I have about 3.5GB worth of data that I need to get statistics from, all split up into about 71MB files, with an (approximately) equal number of samples. From this data, I would like to gather mean and standard deviation. Parsing the entirety of the standard deviation is probably a bad idea, since it's 3.5GB.
However, I know that with mean, I can at least (with some accuracy, since they're approximately the same size), take the average for each file, and then take the average of each of those sub-averages.
With standard deviation, it's a little more tricky, though. I've taken some time to run tests and found out that the standard deviation of a large sample size seems to be approximately similar to the average of the standard deviations of equivalently sized smaller chunks of samples. Does this actually hold true, or was that just a coincidence within the few tests that I've run? If it does hold true, then can I calculate what my percent error is probably going to be? Finally, is there a more accurate way to test for standard deviation that doesn't require me mulling over 3.5GB of data at a time?

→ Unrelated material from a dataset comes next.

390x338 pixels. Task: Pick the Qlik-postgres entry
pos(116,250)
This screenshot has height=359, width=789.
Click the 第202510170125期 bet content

You have a sampling problem. I would treat your large sample as a population, and then sample from that. First take a random sample of data, and test that the data is normally distributed and free of outliers. Then compute the sample standard deviation along with confidence intervals using a chi-square distribution.
$$\sqrt{\frac{(n-1)s^2}{\chi^2\left(df,\frac{\alpha}{2}\right)}} < \sigma < \sqrt{\frac{(n-1)s^2}{\chi^2\left(df,1-\frac{\alpha}{2}\right)}}$$
Bear in mind that there will always be a margin of error unless you compute the entire population, which seems impractical in your case.